A great deal has been written about what makes for a suitable self-storage site location. The key variables are visibility and convenience of location within a market. In determining the feasibility of any site are three foundational questions nearly every self-storage feasibility needs to address:
- Is there sufficient demand to support development?
- Does the site have the appropriate characteristics to support a successful location in the market?
- Does the proposed development make sense from an economic standpoint?
The answers to these questions go beyond location and market economics and rests squarely on design and unit mix.
To be of the utmost value, a thorough feasibility study takes what has been learned about the site, market and competition, then develops it for specific market and operational strategies, proposed unit mix and amenities. What features will attract tenants in the proposed market? How can you best position the property to take advantage of its strengths and minimize weaknesses?

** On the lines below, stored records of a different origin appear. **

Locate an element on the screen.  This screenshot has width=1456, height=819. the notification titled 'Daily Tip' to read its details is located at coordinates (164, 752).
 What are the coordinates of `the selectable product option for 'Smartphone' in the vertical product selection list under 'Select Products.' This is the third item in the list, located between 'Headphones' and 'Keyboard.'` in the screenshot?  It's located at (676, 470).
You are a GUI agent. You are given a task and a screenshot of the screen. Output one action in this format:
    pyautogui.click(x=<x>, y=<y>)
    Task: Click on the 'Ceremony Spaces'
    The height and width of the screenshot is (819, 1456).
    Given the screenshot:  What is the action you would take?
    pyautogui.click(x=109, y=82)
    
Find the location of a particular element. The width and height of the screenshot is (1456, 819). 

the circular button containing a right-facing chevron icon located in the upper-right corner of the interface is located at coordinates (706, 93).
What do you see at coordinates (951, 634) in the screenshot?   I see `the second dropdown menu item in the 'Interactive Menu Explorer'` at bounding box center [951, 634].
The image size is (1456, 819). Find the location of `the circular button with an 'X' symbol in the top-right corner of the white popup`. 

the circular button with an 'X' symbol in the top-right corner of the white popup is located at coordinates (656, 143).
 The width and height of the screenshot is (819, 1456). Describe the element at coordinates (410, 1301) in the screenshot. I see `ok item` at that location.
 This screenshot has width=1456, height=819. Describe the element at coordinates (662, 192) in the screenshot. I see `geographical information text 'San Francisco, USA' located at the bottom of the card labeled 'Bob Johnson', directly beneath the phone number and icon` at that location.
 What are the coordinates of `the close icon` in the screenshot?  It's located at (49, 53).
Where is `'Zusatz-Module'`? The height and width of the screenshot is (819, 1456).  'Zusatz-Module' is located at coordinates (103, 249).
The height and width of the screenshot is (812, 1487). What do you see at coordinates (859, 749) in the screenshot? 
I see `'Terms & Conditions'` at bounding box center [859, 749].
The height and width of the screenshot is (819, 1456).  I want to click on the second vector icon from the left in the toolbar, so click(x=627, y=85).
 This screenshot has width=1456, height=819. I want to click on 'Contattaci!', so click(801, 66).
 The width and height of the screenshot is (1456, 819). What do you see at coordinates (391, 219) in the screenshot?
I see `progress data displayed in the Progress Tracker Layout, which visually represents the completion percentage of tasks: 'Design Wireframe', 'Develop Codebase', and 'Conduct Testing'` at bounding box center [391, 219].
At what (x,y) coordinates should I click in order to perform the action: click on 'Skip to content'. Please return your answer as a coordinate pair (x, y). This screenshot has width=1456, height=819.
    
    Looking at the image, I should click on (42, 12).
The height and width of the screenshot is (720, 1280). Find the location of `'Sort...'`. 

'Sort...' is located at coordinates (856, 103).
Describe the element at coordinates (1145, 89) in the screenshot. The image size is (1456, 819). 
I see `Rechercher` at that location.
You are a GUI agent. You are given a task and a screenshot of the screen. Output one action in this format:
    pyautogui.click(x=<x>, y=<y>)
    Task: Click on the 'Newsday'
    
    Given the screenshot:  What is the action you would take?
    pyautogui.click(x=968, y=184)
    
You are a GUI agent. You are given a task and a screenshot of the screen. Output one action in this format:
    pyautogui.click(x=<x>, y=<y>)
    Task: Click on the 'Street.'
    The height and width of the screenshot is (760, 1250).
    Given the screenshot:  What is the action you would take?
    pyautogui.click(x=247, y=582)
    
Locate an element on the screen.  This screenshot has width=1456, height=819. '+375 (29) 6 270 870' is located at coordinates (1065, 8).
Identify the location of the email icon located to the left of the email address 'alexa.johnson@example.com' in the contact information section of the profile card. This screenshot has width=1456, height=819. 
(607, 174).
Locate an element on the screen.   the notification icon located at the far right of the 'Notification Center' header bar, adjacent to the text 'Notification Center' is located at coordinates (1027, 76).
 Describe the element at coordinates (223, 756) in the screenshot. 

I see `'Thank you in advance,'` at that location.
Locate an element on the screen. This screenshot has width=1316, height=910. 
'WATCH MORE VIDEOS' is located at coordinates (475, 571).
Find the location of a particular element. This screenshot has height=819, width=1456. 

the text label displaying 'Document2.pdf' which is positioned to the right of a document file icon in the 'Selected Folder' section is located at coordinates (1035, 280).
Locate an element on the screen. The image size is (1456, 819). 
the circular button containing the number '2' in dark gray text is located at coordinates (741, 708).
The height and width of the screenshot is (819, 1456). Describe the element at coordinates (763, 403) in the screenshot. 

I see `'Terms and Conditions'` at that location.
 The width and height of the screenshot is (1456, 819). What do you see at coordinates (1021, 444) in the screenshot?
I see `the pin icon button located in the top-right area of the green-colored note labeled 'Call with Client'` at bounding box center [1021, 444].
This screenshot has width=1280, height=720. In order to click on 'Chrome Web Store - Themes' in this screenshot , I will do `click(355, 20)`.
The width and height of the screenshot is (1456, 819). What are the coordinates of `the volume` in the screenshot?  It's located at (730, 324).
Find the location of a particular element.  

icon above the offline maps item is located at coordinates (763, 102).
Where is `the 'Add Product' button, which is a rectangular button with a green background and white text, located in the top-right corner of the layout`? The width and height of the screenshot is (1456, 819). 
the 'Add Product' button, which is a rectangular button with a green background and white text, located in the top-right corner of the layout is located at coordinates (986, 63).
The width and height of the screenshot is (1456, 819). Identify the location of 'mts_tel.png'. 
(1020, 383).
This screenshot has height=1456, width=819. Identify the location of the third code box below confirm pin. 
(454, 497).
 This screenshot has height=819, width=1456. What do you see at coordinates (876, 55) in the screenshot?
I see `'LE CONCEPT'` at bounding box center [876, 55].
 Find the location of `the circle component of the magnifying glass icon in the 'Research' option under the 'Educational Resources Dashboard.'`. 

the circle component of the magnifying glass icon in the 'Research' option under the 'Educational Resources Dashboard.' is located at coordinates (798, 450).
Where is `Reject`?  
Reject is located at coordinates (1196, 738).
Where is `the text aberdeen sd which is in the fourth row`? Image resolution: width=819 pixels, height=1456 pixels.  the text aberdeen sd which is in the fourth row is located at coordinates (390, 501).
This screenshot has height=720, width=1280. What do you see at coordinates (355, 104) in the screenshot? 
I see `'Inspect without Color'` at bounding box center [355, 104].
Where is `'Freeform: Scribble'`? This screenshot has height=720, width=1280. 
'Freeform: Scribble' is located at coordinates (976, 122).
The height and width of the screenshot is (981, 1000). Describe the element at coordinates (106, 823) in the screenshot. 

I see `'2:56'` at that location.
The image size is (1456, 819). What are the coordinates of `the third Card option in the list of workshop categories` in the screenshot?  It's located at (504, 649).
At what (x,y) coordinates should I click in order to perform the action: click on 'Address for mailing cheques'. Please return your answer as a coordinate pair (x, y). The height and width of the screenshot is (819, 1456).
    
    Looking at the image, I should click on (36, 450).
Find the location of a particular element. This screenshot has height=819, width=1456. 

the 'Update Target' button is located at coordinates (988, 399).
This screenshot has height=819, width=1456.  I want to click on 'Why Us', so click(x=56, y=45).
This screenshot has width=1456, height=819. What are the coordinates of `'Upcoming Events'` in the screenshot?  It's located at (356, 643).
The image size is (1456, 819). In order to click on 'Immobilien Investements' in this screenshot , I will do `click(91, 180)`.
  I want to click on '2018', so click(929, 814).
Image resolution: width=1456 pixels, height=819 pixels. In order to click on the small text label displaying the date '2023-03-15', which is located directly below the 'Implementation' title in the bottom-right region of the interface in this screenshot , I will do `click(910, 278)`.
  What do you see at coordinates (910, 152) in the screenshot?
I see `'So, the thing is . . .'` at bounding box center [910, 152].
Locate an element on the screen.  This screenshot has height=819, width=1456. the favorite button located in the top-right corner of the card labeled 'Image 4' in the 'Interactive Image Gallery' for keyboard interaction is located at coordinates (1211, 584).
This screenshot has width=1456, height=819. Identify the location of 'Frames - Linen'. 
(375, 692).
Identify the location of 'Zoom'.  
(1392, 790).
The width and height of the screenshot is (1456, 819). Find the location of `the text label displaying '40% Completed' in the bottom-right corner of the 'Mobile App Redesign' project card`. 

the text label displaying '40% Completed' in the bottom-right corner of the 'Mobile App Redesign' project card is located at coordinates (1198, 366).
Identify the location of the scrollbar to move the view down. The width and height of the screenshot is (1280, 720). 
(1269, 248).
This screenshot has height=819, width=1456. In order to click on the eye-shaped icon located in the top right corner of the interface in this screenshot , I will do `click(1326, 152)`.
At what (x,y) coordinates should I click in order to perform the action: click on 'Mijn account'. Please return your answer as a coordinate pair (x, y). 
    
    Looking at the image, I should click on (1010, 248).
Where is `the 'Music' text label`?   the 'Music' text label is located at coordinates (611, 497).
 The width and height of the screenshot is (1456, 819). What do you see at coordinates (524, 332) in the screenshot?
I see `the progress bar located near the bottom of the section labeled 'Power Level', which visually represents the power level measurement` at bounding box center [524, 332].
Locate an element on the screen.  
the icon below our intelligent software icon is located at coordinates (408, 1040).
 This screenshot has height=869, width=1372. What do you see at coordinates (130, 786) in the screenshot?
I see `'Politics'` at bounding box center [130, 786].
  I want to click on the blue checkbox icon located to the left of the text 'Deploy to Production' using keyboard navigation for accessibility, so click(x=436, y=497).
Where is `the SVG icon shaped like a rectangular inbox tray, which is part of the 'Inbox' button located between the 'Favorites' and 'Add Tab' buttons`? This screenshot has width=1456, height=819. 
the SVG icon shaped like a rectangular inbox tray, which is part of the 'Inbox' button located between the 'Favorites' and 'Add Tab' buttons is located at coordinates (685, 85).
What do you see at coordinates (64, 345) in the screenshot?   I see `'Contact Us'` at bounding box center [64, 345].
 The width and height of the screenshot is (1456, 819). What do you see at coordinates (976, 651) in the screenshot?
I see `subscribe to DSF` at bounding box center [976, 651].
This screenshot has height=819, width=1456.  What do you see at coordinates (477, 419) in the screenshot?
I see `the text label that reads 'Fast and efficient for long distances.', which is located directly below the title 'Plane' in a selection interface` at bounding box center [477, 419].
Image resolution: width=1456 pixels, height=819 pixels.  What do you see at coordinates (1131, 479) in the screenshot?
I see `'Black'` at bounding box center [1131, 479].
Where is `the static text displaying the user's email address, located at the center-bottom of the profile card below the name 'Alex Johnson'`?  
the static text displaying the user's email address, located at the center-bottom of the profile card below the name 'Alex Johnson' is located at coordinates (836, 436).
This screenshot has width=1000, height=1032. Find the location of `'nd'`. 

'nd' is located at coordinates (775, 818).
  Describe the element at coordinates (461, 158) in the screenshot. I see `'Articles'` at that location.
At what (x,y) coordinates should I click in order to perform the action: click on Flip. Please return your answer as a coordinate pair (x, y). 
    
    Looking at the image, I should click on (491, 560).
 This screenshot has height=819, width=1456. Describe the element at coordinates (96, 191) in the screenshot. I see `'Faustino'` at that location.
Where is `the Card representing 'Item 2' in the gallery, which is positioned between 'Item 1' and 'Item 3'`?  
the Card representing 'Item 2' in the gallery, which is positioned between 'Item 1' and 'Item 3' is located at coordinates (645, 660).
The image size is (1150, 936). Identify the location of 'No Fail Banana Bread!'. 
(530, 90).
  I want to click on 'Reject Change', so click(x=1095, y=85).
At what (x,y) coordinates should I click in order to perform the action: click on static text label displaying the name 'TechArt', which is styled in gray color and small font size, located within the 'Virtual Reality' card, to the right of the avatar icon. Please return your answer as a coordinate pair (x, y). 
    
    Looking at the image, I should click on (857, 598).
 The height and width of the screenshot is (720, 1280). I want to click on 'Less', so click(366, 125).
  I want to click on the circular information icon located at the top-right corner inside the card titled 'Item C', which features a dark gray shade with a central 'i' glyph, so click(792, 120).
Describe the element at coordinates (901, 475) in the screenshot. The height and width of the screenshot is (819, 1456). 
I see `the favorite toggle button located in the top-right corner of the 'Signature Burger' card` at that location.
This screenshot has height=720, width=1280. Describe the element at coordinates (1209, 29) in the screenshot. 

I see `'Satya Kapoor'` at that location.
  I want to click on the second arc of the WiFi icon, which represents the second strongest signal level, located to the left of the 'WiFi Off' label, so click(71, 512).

The opportunity to use the insights gained during the feasibility study as an effective planning tool for the development and operation of your facility is immeasurable. Such planning will pay off in great dividends during the many years your facility is in business.
Learning From Your Competitors
In the competition-analysis portion of the feasibility study, review the competitors’ unit mix and occupancies by unit type. Pay attention to rental rates of units. Units in short supply are likely the ones in demand; likewise, discounted units are probably those that are harder to rent to potential tenants.
What amenities and facility features are missing in the market? Can extended hours of operation set you apart? Do all the facilities in the market have lighting inside units? Are there multi-story facilities with poor loading and accessibility? Do they offer the use of a truck? Once you evaluate the competition, develop an action plan to make your site succeed.
While not always included in every feasibility study, make sure you have an opportunity to consider developing your facility in phases. It’s always difficult to create the perfect unit mix for a new facility. Phasing enables operators to make adjustments to meet current and future market demand.